Rows for locating text and elements:

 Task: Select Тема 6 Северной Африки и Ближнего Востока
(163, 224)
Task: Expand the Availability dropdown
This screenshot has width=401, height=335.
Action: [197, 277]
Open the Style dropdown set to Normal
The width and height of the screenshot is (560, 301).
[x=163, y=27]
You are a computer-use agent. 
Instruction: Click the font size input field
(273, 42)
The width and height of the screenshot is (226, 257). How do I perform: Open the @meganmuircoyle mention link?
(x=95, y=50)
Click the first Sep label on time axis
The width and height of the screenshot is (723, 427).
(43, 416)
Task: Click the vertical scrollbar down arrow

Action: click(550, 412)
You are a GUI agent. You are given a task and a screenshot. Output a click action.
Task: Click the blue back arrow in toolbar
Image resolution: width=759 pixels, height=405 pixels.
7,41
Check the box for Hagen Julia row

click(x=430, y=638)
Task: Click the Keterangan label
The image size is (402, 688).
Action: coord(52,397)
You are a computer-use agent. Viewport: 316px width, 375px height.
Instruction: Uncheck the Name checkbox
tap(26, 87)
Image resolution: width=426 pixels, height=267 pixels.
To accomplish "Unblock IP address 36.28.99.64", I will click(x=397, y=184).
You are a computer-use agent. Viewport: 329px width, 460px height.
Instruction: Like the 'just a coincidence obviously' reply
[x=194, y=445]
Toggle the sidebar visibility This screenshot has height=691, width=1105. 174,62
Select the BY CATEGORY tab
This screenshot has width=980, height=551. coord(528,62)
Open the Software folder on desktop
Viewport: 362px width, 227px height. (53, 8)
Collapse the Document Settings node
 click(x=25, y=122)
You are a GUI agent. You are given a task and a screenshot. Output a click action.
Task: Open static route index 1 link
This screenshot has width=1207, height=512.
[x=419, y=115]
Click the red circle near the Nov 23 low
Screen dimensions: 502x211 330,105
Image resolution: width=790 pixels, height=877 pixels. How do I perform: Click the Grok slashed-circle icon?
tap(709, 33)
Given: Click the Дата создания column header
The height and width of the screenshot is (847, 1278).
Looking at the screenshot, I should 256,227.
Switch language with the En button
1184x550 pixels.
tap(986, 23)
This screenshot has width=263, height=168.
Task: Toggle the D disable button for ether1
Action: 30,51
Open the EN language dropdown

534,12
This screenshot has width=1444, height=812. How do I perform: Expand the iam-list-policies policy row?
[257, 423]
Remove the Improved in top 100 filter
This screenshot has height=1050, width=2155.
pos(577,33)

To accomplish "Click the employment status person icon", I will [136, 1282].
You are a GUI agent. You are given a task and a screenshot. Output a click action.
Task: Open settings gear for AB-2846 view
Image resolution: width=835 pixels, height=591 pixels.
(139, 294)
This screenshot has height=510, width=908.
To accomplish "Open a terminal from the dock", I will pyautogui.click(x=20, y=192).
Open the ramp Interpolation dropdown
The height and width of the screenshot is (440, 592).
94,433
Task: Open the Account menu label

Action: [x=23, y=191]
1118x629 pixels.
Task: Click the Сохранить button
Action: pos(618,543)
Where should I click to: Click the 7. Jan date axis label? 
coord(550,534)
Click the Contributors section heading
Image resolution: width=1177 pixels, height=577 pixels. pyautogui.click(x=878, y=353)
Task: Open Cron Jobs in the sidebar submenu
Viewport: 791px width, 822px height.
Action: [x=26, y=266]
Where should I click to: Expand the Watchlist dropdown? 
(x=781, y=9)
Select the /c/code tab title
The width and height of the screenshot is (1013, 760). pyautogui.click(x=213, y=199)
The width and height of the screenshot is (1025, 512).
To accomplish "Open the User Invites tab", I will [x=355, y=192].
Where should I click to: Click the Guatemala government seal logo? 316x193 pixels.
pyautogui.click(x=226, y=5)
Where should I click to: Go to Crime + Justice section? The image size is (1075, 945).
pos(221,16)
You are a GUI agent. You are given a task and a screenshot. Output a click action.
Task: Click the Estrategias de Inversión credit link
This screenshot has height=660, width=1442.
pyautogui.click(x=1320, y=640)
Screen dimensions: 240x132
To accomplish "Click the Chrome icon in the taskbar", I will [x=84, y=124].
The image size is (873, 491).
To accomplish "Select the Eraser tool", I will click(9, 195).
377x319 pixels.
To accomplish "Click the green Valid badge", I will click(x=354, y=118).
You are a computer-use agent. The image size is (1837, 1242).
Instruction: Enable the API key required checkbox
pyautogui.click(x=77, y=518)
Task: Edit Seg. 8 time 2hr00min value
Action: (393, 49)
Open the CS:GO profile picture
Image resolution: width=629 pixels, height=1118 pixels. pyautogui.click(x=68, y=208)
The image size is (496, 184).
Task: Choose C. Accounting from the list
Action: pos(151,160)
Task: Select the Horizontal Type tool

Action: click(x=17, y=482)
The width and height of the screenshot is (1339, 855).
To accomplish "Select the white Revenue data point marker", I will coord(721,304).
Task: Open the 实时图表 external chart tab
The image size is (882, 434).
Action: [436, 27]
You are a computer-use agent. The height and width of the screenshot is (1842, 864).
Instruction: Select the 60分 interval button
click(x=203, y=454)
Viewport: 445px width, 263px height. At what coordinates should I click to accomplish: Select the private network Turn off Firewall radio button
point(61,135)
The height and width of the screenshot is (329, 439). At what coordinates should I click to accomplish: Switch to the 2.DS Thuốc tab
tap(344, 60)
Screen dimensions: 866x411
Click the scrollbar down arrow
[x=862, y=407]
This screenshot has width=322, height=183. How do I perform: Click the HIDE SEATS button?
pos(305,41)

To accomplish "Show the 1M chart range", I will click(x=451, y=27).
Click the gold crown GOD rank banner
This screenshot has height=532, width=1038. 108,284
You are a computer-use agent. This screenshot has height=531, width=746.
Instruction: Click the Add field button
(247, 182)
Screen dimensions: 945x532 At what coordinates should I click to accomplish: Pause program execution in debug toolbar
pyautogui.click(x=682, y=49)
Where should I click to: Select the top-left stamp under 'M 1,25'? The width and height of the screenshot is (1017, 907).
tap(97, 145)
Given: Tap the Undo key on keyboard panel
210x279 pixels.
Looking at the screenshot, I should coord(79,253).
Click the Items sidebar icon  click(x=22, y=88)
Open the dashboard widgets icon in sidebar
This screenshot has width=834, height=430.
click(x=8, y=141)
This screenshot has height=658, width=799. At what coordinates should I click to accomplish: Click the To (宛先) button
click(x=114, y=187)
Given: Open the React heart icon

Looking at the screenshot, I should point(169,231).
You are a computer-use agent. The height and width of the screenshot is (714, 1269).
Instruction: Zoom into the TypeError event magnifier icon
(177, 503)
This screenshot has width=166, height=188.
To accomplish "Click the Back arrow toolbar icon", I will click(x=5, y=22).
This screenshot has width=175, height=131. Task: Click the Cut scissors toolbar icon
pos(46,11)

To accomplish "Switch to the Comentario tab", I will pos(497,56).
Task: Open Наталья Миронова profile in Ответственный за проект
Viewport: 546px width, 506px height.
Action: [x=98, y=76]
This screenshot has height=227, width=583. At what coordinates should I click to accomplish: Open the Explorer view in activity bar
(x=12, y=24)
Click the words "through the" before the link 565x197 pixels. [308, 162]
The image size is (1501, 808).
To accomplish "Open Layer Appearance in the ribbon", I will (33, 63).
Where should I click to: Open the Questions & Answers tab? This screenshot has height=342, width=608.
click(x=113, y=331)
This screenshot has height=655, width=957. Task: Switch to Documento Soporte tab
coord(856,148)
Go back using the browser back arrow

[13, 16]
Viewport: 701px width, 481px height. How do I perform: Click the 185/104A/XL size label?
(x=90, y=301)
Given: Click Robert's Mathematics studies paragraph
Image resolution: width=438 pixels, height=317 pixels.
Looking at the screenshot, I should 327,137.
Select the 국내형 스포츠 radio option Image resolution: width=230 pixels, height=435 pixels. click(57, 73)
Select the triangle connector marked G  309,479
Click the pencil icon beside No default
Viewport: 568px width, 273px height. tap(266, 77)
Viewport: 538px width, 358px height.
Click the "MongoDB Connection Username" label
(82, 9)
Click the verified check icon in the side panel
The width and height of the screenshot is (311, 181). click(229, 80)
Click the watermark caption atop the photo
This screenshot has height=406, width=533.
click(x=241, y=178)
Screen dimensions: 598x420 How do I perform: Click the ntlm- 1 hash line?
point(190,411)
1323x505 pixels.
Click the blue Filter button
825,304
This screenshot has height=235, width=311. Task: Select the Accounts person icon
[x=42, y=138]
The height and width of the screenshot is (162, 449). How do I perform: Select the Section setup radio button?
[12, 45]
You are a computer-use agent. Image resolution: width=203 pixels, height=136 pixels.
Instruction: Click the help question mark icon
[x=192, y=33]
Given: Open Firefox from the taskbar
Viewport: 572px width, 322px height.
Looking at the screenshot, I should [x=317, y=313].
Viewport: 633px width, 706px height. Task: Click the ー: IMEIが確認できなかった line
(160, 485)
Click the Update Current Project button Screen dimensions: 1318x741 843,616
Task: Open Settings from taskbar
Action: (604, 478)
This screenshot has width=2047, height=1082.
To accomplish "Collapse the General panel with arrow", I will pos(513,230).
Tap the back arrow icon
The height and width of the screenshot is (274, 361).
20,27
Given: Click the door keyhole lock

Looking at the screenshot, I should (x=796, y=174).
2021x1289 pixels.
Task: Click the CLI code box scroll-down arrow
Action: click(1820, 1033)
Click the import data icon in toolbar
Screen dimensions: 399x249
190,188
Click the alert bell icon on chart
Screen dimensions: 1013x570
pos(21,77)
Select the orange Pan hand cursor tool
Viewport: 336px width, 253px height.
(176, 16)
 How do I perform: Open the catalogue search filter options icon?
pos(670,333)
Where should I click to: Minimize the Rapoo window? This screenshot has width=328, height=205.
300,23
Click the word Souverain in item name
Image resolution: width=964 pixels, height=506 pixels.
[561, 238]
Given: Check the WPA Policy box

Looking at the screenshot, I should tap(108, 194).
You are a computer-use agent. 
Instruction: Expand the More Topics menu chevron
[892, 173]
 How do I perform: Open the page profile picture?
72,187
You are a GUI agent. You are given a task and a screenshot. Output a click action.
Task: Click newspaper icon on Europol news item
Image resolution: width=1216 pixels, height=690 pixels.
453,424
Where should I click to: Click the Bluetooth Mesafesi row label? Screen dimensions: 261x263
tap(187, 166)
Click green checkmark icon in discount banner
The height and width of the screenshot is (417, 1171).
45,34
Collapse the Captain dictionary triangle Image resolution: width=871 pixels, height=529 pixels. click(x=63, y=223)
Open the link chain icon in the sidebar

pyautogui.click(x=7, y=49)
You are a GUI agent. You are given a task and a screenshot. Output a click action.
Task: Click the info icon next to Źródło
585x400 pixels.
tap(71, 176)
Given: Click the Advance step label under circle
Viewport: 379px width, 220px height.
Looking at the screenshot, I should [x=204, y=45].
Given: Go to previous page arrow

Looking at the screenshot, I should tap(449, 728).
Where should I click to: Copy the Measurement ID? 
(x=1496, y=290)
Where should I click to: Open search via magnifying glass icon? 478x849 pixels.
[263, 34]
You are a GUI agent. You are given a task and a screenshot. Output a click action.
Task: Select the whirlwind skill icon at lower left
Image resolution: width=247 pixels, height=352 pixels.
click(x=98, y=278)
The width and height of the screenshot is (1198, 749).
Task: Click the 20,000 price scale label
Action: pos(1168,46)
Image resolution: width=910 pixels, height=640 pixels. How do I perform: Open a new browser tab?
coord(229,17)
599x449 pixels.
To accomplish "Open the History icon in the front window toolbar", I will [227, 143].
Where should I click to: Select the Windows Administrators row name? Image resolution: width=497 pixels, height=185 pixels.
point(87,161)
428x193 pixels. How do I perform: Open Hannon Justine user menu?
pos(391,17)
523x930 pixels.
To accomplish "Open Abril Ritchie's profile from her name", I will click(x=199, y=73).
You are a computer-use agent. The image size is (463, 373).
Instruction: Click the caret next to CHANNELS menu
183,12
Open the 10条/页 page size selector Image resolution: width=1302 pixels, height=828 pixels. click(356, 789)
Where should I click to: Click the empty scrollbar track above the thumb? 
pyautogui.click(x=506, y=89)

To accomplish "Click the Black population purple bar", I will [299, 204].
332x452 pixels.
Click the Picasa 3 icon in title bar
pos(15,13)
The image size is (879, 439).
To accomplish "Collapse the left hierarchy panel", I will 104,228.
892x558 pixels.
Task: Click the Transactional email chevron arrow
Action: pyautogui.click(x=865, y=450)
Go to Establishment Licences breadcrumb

§ What to do:
Select every line of the rows above that contains the string "language", matching case exactly.

§ Result of the task:
Switch language with the En button
Open the EN language dropdown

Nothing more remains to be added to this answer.